I have been seeing many warnings from sklearn type e.g:
FutureWarning: Feature names only support names that are all strings. Got feature names with dtypes: ['MyNewNames']. An error will be raised in 1.2.
while using StrEnum for the names of my features in regression anylises. I wrote the following code to ilustrate the case:
from enum import auto
from strenum import StrEnum
import pandas as pd
from sklearn import datasets, linear_model
from sklearn.linear_model import LinearRegression
class MyNewNames(StrEnum):
MyCrim = auto()
MyZN = auto()
MyIndus = auto()
class ComputeRegression():
def SetUP(self,df:pd.DataFrame):
variables = [[MyNewNames.MyCrim,MyNewNames.MyZN],[MyNewNames.MyCrim,MyNewNames.MyIndus]]
for value in variables:
dX = df[value]
dY = df["AGE"]
self.ComputeRegression(dX,dY)

## REQUIRED WORK
Print the passage of the sklearn warning post above from "I have been" up to and including "MyIndus = auto()".

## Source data
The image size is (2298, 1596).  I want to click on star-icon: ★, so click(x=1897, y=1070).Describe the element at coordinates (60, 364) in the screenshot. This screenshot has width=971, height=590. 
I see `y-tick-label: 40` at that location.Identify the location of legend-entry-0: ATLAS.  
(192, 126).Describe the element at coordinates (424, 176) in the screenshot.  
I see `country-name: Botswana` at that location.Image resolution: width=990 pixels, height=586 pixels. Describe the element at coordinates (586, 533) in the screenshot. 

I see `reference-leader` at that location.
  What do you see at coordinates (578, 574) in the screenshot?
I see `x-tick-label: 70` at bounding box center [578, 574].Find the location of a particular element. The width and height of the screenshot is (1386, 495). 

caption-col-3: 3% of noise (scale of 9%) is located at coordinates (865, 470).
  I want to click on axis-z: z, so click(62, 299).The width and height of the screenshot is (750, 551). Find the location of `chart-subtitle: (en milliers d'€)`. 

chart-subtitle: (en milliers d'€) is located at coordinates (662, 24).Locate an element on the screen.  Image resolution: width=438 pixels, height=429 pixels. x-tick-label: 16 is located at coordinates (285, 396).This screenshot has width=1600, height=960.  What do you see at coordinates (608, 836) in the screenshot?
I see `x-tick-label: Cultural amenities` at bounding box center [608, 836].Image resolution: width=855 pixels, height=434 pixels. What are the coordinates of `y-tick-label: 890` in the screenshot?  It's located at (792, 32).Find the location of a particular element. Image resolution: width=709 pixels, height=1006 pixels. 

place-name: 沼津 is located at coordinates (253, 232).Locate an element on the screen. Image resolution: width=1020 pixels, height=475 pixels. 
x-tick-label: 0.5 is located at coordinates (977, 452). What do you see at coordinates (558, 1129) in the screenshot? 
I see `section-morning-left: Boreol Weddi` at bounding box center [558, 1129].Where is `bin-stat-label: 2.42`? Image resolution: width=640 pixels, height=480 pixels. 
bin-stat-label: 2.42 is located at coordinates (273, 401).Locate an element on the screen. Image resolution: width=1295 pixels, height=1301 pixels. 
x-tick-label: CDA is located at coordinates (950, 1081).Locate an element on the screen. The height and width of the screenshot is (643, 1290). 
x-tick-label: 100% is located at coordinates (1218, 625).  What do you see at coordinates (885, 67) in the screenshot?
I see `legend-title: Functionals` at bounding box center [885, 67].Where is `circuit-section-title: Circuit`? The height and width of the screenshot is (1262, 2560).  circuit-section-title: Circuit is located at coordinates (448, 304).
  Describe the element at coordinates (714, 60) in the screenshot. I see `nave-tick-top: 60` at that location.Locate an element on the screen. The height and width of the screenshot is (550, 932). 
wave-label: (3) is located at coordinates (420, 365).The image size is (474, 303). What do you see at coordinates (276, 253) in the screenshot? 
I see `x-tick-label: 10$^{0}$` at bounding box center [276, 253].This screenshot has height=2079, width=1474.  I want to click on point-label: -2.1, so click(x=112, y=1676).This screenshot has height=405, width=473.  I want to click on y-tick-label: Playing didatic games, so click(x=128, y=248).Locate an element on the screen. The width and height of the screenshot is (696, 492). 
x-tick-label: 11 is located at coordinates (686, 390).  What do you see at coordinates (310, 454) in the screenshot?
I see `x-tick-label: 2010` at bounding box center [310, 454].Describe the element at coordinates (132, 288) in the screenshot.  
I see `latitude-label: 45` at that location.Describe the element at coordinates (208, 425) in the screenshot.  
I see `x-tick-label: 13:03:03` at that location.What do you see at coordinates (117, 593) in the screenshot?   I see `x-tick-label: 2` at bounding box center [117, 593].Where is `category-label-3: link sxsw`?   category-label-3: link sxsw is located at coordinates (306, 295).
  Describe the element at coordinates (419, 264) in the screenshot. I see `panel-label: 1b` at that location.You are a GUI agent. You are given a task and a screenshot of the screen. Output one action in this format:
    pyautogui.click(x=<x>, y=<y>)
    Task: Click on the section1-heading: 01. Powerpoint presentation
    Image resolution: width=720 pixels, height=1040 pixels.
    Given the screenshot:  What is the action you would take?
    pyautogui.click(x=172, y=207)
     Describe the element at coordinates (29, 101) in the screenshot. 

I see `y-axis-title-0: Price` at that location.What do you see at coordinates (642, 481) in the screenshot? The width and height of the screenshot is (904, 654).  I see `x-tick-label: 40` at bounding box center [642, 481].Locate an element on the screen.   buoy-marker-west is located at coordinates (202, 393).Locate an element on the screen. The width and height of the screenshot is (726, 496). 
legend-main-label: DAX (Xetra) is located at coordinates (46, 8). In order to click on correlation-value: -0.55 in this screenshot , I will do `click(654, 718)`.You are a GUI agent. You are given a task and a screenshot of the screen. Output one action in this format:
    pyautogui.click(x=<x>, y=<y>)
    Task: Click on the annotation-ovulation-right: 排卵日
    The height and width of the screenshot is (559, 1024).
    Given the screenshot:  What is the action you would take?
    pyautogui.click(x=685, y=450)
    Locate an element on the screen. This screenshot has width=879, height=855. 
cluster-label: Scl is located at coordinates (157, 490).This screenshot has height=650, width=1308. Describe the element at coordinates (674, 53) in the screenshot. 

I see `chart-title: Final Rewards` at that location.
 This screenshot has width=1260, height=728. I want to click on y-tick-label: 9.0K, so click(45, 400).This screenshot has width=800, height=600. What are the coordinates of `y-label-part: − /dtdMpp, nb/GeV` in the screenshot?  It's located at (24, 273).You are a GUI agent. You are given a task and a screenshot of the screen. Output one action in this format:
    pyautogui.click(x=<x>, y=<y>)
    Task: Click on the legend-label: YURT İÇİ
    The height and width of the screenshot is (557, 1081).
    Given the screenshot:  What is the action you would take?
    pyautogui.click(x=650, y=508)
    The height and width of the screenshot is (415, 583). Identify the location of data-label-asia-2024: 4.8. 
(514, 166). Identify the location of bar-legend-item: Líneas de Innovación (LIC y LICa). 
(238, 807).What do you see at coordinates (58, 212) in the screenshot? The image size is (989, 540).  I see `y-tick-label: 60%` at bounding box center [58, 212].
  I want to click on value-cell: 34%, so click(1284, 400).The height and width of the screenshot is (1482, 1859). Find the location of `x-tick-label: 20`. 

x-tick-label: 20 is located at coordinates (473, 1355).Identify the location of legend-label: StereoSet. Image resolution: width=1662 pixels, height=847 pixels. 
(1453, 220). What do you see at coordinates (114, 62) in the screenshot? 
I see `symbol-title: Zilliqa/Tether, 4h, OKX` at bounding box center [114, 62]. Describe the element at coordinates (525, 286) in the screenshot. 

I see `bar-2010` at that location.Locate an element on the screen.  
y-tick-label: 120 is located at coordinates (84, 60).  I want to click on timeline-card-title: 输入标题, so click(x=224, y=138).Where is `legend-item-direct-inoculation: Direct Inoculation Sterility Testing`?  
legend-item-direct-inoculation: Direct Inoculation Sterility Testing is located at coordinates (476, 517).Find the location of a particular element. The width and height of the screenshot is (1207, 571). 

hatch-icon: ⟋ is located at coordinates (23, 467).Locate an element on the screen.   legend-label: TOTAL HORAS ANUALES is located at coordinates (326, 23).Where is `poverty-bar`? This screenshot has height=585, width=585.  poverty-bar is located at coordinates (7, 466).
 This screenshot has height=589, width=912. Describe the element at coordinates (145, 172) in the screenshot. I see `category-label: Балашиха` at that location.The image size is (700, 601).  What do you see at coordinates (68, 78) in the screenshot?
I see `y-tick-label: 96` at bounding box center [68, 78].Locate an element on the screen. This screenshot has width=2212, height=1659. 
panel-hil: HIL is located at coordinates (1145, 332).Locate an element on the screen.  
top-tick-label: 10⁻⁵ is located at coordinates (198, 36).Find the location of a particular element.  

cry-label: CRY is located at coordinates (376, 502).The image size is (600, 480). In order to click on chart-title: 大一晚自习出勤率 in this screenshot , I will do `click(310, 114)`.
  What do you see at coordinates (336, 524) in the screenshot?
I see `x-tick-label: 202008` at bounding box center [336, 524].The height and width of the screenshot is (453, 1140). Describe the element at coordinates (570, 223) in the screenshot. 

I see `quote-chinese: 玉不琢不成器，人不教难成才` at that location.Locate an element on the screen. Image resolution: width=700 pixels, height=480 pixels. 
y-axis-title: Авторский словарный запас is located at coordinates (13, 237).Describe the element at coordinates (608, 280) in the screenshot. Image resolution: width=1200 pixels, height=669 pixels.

## SOLUTION TO THE PROBLEM
I have been seeing many warnings from sklearn type e.g:
FutureWarning: Feature names only support names that are all strings. Got feature names with dtypes: ['MyNewNames']. An error will be raised in 1.2.
while using StrEnum for the names of my features in regression anylises. I wrote the following code to ilustrate the case:
from enum import auto
from strenum import StrEnum
import pandas as pd
from sklearn import datasets, linear_model
from sklearn.linear_model import LinearRegression
class MyNewNames(StrEnum):
MyCrim = auto()
MyZN = auto()
MyIndus = auto()